Haha, it happens. Still looks awesome. I never really touch up my old sketches - I draw them in a certain mindset and I guess I need that mindset again to work on it again.

Your anthros are very nice looking as well. The poses and anatomy all look great =3

I wish I had critique to give because I know I always appreciate critique, but I can't really come up with anything. =c Keep up the good work!


----------



## Dannichu

*Re: Beauty is a good letter of introduction*

And the worst part is, often the very best art threads get even fewer comments, but mostly I put it down to people seeing the art and basically going O.O. I, for one, feel silly posting "OMG these are SO GOOD" because it's so unhelpful, but your pictures really, really are and I'm nowhere near good enough an artist to offer any helpful crit D:


----------



## shy ♡

*Re: Beauty is a good letter of introduction*

:[ You guys are so nice. I'm sure there are some stuffs you see wrong though. I mean. Feel free to tear whatever you want apart. But. If not. Your comments are lovely. <3

No art this time, sorry, I'm at my sister's and don't have any access to pics. :<


----------



## shy ♡

*Re: Beauty is a good letter of introduction*

Back from my sister's with arts! Well, just more sketches, really. :v

- Doodles of a raccoon, arm, kitty mouth and ... foot.
- Hibits.
- Random dragon head.
- Hairy/woolly ibex. Idk. Was on tv.
- Quiver. He's a maned wolf who manages to never look like a maned wolf. Yay art.
- Creepiest face you will ever see.
- A cute bobcat thing.
- COURARRR.
- Anthony. :D

Yepp. For once I will ask for no crits; pencil sketches are hard to make 'perfect', or as perfect as I want them to be, so even when I know what is wrong, I can't fix it. So just assume that I know what needs fixing, I just can't... fix it. :\ It's a lesson in being satisfied with flaws.


----------



## shy ♡

*Re: Beauty is a good letter of introduction*

Whoo. Character design ramblings. So, I was trying to come up with Pentimento's design. So I went through a few concepts before finalizing it.
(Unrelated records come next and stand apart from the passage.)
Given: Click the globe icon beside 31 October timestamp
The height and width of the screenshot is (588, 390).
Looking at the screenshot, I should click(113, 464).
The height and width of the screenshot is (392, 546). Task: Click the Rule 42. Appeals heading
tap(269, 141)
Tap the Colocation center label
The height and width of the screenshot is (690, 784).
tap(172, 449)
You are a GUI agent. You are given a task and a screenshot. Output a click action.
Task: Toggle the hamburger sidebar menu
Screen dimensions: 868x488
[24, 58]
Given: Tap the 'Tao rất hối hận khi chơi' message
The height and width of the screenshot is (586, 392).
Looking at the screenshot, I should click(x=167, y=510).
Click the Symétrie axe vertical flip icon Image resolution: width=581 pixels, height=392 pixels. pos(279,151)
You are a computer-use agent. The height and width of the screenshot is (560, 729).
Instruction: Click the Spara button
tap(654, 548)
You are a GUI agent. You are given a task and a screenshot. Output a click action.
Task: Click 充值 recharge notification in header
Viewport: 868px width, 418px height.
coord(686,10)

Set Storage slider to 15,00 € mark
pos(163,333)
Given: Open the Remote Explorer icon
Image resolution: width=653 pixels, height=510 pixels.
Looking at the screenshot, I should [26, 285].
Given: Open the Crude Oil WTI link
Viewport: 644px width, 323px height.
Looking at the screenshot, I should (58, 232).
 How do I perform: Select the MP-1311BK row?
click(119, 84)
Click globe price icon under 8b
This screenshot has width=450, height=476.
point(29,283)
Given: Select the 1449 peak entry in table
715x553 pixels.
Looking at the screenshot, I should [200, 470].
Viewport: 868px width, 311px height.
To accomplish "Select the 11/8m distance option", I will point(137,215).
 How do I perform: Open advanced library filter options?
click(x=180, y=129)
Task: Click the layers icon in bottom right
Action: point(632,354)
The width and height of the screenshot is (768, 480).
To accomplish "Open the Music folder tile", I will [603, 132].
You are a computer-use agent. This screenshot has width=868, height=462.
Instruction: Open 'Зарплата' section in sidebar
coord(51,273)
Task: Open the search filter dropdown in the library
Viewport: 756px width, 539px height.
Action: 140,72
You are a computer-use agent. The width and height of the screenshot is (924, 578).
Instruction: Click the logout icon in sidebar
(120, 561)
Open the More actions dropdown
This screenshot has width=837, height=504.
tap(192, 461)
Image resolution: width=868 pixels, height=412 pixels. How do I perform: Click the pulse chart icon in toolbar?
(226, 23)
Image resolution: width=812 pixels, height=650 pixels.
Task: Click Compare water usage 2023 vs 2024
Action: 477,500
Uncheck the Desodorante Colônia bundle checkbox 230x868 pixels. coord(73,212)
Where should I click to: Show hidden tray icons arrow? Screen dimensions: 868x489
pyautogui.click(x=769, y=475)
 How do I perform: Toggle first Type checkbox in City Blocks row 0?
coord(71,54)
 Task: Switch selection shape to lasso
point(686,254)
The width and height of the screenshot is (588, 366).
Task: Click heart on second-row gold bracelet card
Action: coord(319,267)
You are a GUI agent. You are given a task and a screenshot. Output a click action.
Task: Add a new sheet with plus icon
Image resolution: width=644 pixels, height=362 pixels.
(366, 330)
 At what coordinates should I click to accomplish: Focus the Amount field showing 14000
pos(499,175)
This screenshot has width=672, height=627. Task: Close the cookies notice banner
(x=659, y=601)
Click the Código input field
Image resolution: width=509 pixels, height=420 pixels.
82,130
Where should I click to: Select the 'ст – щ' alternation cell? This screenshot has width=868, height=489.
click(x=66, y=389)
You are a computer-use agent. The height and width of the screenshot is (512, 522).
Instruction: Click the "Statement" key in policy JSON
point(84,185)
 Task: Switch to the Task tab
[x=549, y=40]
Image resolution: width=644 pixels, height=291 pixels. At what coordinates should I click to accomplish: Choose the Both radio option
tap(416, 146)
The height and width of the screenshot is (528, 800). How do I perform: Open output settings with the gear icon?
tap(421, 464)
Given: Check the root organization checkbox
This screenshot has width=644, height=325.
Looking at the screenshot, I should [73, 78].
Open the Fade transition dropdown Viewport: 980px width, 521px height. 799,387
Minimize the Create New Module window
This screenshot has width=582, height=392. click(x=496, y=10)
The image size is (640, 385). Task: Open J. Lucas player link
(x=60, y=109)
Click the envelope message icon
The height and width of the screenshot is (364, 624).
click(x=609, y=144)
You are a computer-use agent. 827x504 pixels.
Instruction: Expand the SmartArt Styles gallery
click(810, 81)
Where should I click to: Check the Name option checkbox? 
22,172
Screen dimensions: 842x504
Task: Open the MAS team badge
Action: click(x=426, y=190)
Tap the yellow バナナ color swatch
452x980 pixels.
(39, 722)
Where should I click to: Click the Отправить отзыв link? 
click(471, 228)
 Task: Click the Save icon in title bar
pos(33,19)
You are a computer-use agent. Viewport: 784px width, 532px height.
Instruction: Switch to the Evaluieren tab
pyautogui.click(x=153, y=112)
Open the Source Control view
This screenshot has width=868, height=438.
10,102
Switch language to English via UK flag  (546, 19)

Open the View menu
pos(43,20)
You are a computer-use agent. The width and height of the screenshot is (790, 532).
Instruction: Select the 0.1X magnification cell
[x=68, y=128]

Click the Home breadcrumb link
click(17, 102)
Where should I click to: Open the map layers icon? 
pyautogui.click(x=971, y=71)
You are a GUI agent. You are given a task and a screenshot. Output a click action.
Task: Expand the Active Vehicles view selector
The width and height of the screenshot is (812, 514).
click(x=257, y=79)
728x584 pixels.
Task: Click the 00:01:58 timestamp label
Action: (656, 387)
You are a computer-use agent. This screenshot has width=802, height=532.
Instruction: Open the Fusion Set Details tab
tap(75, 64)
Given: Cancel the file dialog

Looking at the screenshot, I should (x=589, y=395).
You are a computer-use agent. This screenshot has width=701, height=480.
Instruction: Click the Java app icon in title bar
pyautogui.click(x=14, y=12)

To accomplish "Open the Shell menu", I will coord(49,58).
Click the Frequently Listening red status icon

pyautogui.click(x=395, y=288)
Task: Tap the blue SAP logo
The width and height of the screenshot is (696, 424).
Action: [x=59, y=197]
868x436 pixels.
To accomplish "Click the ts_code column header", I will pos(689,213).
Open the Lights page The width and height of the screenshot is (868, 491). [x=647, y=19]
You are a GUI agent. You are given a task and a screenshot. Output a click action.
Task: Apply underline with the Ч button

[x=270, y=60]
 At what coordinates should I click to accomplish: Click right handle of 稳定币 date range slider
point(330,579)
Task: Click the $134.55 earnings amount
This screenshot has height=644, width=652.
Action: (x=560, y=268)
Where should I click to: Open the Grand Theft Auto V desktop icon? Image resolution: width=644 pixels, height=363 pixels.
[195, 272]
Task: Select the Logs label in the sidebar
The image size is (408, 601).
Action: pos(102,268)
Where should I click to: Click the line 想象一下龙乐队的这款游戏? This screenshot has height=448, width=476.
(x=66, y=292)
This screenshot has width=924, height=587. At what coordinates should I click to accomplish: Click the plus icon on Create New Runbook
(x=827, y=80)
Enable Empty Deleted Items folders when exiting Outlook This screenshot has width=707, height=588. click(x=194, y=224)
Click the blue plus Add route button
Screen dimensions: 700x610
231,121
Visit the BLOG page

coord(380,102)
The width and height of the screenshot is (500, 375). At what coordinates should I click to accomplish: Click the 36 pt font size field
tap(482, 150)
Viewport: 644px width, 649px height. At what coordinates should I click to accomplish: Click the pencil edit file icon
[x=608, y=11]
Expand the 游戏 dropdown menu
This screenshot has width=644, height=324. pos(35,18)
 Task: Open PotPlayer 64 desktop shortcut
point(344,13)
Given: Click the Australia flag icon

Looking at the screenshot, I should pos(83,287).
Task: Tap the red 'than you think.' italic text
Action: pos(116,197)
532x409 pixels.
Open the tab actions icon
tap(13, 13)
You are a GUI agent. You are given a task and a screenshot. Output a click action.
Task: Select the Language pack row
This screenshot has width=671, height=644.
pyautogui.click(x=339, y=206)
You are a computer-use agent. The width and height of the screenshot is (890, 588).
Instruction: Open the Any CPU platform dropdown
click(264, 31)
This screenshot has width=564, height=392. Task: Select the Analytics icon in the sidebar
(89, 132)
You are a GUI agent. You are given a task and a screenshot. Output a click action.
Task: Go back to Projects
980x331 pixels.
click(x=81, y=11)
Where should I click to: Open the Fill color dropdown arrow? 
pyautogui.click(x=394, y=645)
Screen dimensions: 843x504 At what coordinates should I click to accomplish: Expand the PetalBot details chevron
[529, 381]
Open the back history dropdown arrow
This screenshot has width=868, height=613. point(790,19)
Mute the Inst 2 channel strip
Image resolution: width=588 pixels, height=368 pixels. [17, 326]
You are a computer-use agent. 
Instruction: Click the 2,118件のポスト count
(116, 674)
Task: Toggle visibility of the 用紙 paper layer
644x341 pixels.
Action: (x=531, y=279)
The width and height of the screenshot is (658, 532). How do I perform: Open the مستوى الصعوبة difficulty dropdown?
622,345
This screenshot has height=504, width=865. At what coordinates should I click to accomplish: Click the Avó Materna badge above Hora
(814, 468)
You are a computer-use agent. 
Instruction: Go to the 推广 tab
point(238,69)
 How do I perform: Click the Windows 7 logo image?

First one. Looks decent but not what I want.






Decent again but even further from what I want.






Getting closer.






And there we go. :v


----------



## shy ♡

*Re: Beauty is a good letter of introduction*

:[ Art block. As a result all I've been doing is stupid sprites. Fff.






















I am so lame.

Here's old-ish art. Fakemons that poop fire.


----------



## shy ♡

*Re: Beauty is a good letter of introduction*

... It is a zoroark. That post was all zoroark.

Er. Thanks though.


----------



## Squornshellous Beta

*Re: Beauty is a good letter of introduction*

Ah, sorry. For some reason I get a not-Zoroarky feel from it. I don't know why.
...Darn, I just made a fool of myself didn't I.

EDIT: Wait what where'd my post go?


----------



## shy ♡

*Re: Beauty is a good letter of introduction*

Huh, idk, I guess someone deleted it. o_o; Weird.

How do you get both a zoroark and not-zoroark feel from it?


----------



## Squornshellous Beta

*Re: Beauty is a good letter of introduction*

I don't know, really. When I looked at it my first reaction was "that's not a Zoroark" for some reason then I looked again and was like "but it looks so much like one" and it was confusing. Hlurghblughrle.

...Yeah, I'll be going now.


----------



## shy ♡

*Re: Beauty is a good letter of introduction*

:[ Art block.







It's purple.


----------



## Green

*Re: Beauty is a good letter of introduction*

grah i can't crit but i love that giaffeathing

and sprites ffff there's something i love

The only one I'm really not fond of is the kricketot/articuno one. Its feet are waaaay too big.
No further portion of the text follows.